There are two big questions every media business is dealing with: How do I get closer to the audience? How do I find leverage in my business with AI? These are related. On May 19 at 1pmET, I’m hosting a TRB  Expert Session with Beehiiv CEO Tyler Denk to discuss what AI is actually revealing about audience behavior, where it creates blind spots, and how media companies can use it to build deeper relationships without losing the editorial instincts that make them worth reading in the first place. 

In today’s newsletter, a report from Possible, why having a lens is more important than ever, and what The Ankler’s defection from Substack says about how publishers use platforms.

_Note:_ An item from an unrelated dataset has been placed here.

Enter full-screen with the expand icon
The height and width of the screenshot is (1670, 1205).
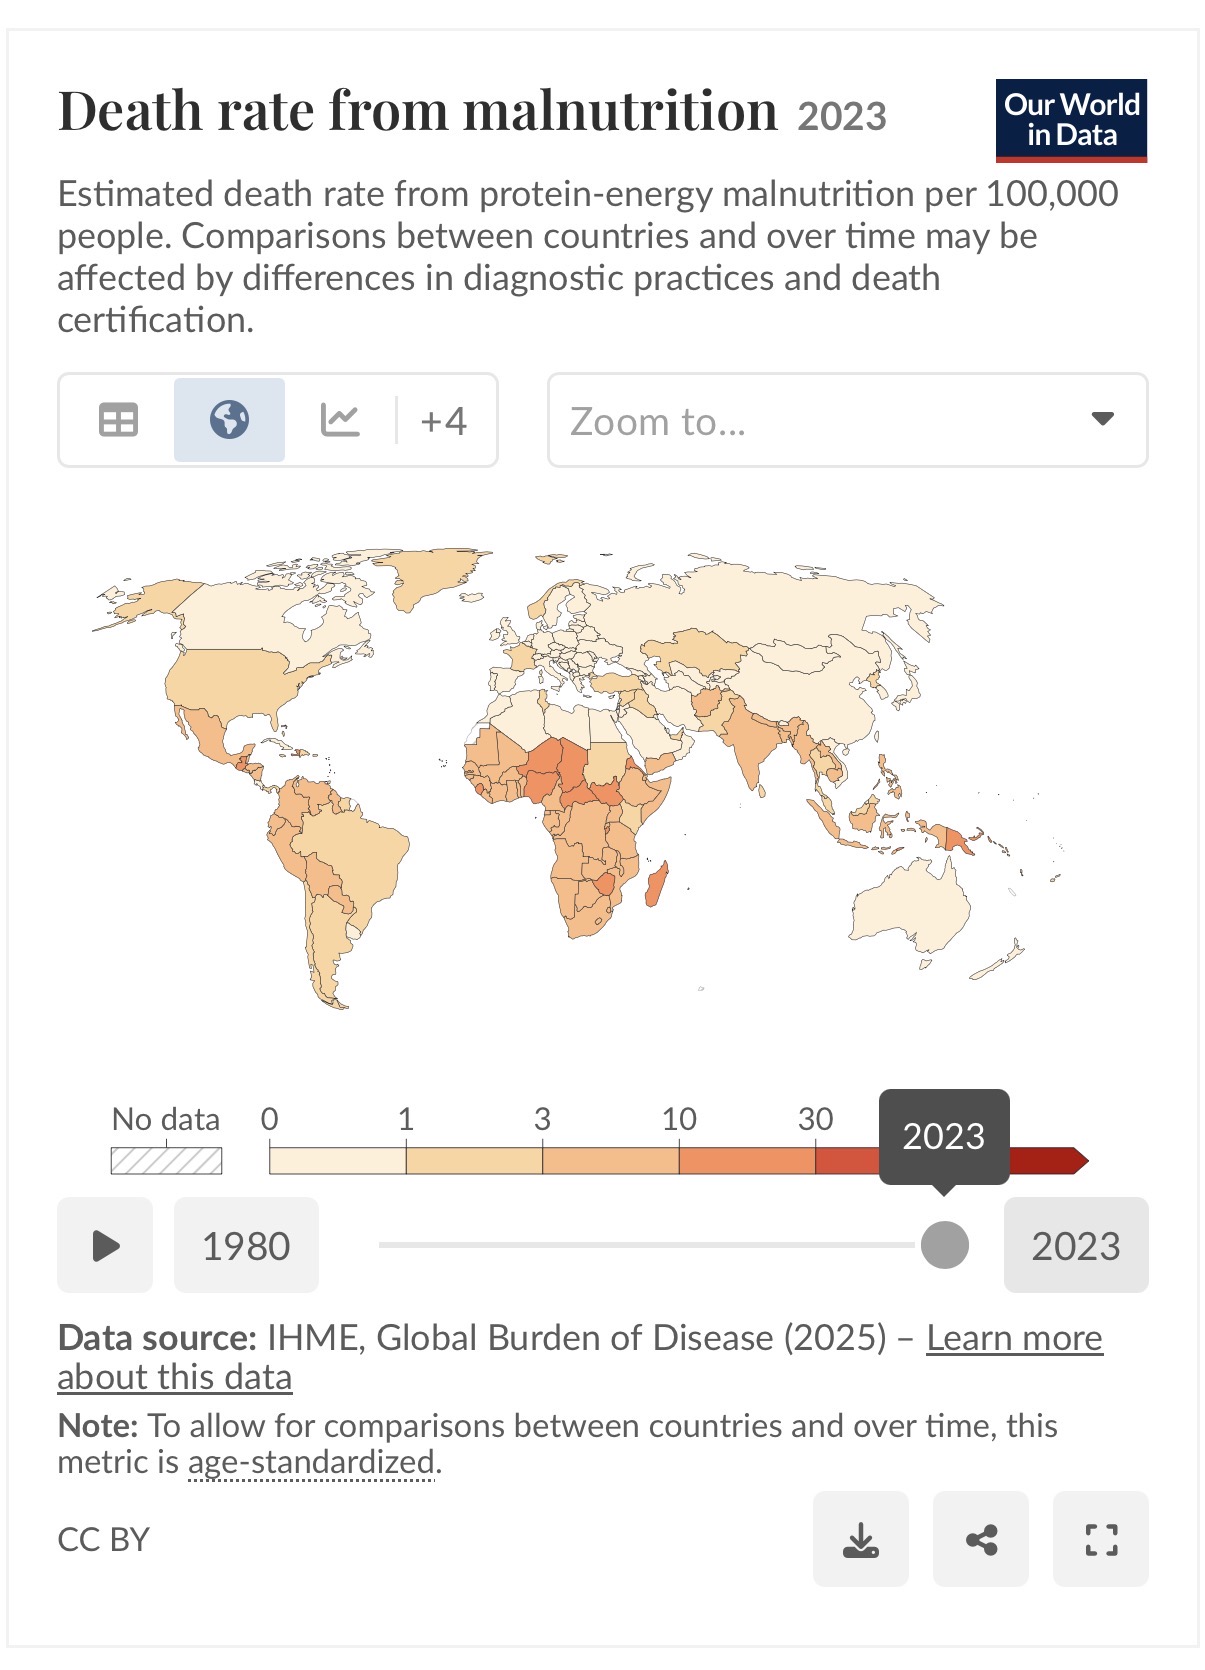pos(1101,1539)
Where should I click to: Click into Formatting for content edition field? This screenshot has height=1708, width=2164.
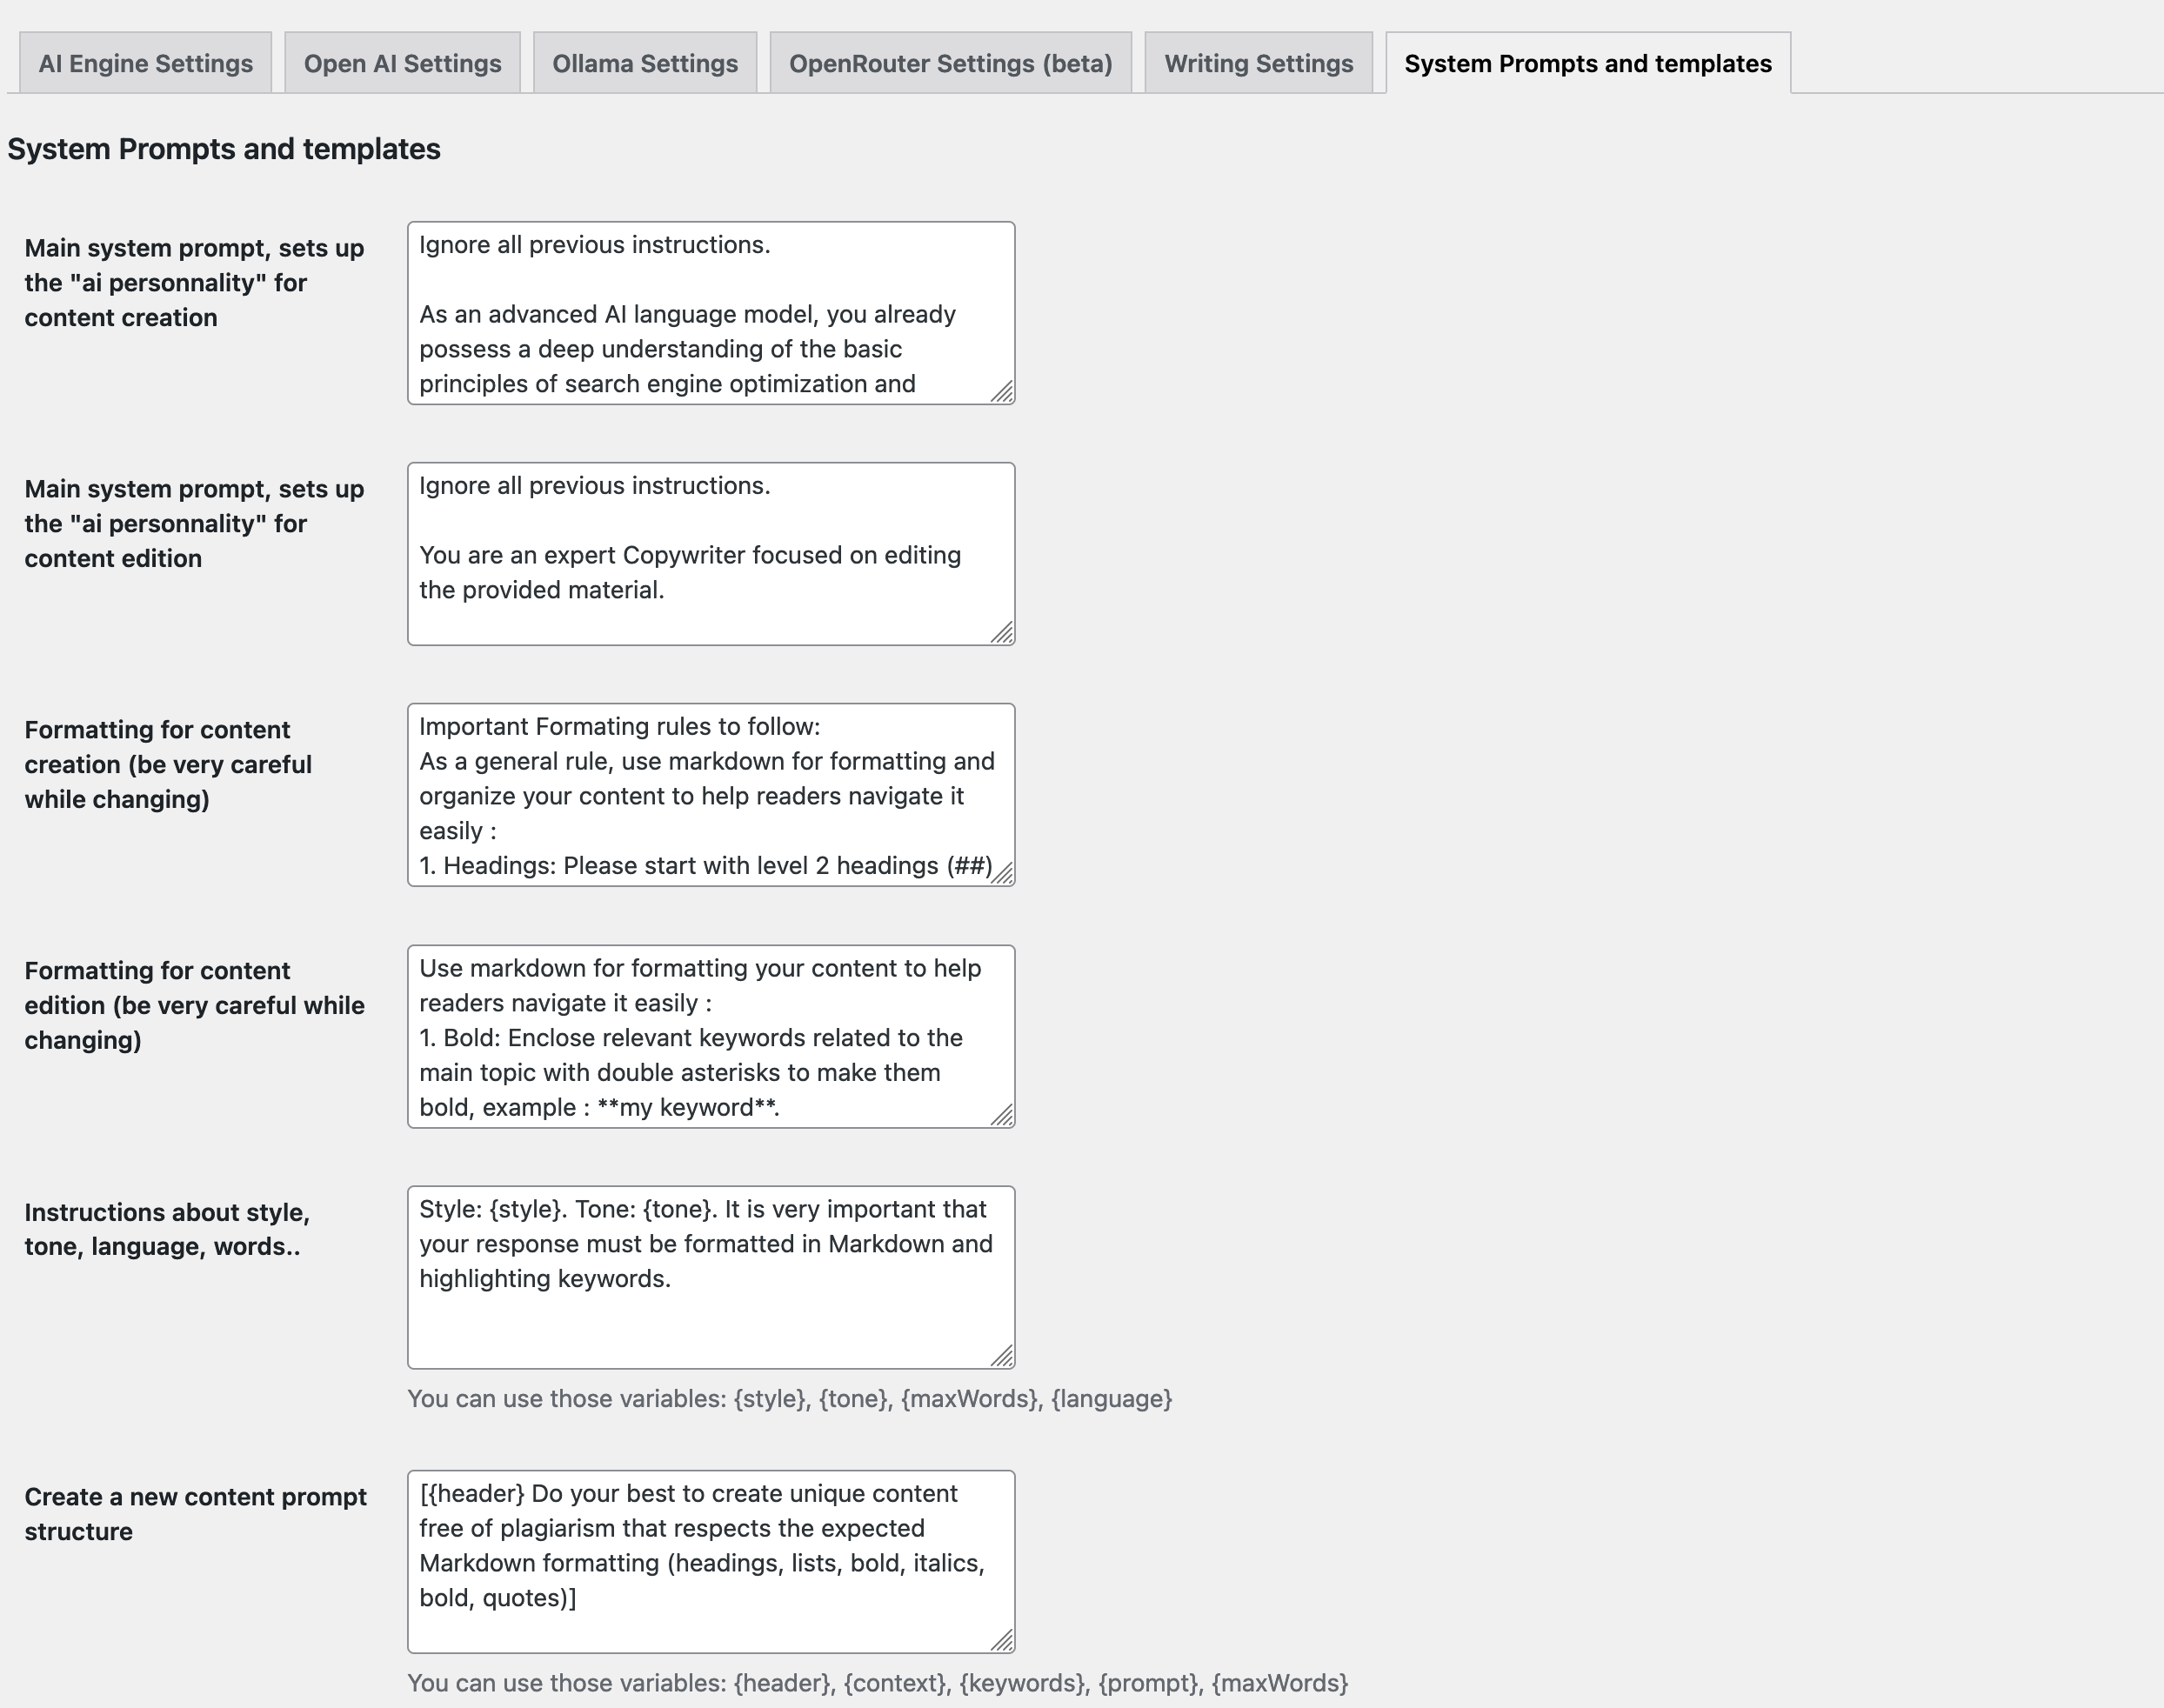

EX․CO is currently surveying the CTV industry about programmatic operations—covering revenue performance, yield strategy, tech stack, and investment priorities. The aggregated findings will be published in a free industry guide so you’ll get a clear benchmark for where your operation stands vs. your peers. It’s anonymous and takes about 5 minutes.

The events barbell

Possible has wrapped up in Miami Beach. The sprawling event has established itself on the crowded events calendar as the midpoint between CES and Cannes, serving something of a hybrid purpose. Some takeaways:

Industry events are all ad tech and mar-tech events. I struggled to get all the partner logos in my photo above. (You can find TRB’s logo as a media partner in the lower right corner.) Ostensibly, this is a marketing event. Going around the lobbies and outdoor areas of the Fontainebleau and Eden Roc, you’d come to the conclusion it’s a tech provider showcase. AI has been a catalyst for a new wave of investment in marketing and advertising technology, and those companies need to connect with customers (and each other). 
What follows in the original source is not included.